The world according to Bono

Bono is telling all in a new documentary, to put the past behind him, he tells Sean O'Hagan.
The new film Bono: Stories of Surrender begins with the U2 singer re-enacting the moment his life almost ended: December 2016, an operating theatre in Mount Sinai hospital, New York. As the camera circles him on a minimal, starkly lit set, he climbs on to a table and mimes the actions of the cardiac surgeon who sawed through his chest bone with "the combined forces of science and butchery".
The eight-hour emergency operation on what he calls his "'eccentric heart" was a success, but soon afterwards, a complication left him struggling to breathe for several long, life-threatening minutes.
Given all that, I ask him, is he taking things even a little bit slower these days?
He nods, smiling. "It was Edge [U2's guitarist] who once said I treated my body as an inconvenience, but I'm definitely trying to be more respectful of my physical self after what happened. I think I'm getting a bit better at it."
Dressed in a vintage khaki green US army jacket, black T-shirt and jeans, his eyes framed by round, rose-tinted spectacles, Bono looks relaxed, if battle-worn. We are sitting on a terrace in the expansive garden of his house in Killiney, County Dublin, on the first tentatively warm day of the summer.

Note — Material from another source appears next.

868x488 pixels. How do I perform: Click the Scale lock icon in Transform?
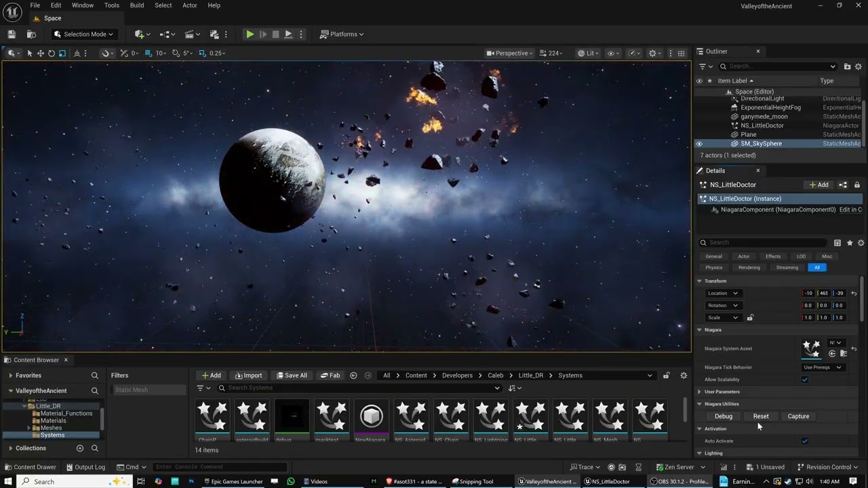pos(750,317)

Below us, through tall trees, the full expanse of Dublin Bay is visible and, from time to time, the shouts and laughter of bathers braving the waters drifts upwards on the breeze. "You should be able to see the sun glinting off the glass roof of the Martello tower we used to have," he says, signalling in the direction of Bray, a seaside town a few miles up the coast, where he and his wife, Ali Hewson, lived in the early 1980s, when, driven by his unbounded ambition, U2's ascendancy was just beginning.
I first crossed paths with Bono at a pivotal moment in that journey in May 1987, when I travelled to Rome to interview him for the NME . The occasion was the first date of the European leg of The Joshua Tree world tour and, with hindsight, the devotion of the thousands of Italian fans in the outdoor Stadio Flaminio amphitheatre was a signal of what was to come.

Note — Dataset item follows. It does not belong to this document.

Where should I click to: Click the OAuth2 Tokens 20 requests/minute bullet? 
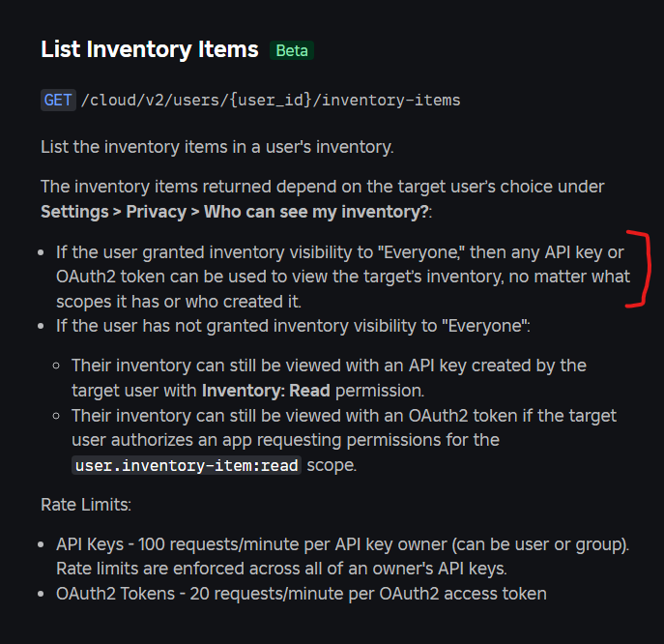301,593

All that seems a long time ago. Next year will mark 50 years of U2's existence; at least one celebratory documentary is in the offing, as well as — intriguingly — a Netflix drama series produced by JJ Abrams ( Star Trek, Mission: Impossible III , Lost ) and scripted by Anthony McCarten, who wrote the screenplay for the Queen biopic Bohemian Rhapsody .
Bono's Stories of Surrender is drawn from his 2022 memoir and subsequent one-man stage show. Directed by Andrew Dominik, it prefigures that celebratory reappraisal of U2's career and, as our conversation attests, it arrives at a moment of serious self-reflection. The singer recently turned 65. From here on, it seems, his focus will be on making music rather than campaigning, a decision underpinned in part by a newfound understanding of his own mortality.
"I will have to stop doing some of what I have been doing elsewhere in order to do this thing that I have been given since I was 16 or 17," he says.
In the film, vignettes from his suburban childhood and fractured adolescence — his mother, Iris, died when he was 14 — rub against anecdotes about his activist encounters with some of the most influential people on the planet, including Bill Gates, George Soros, George W. Bush and Nelson Mandela.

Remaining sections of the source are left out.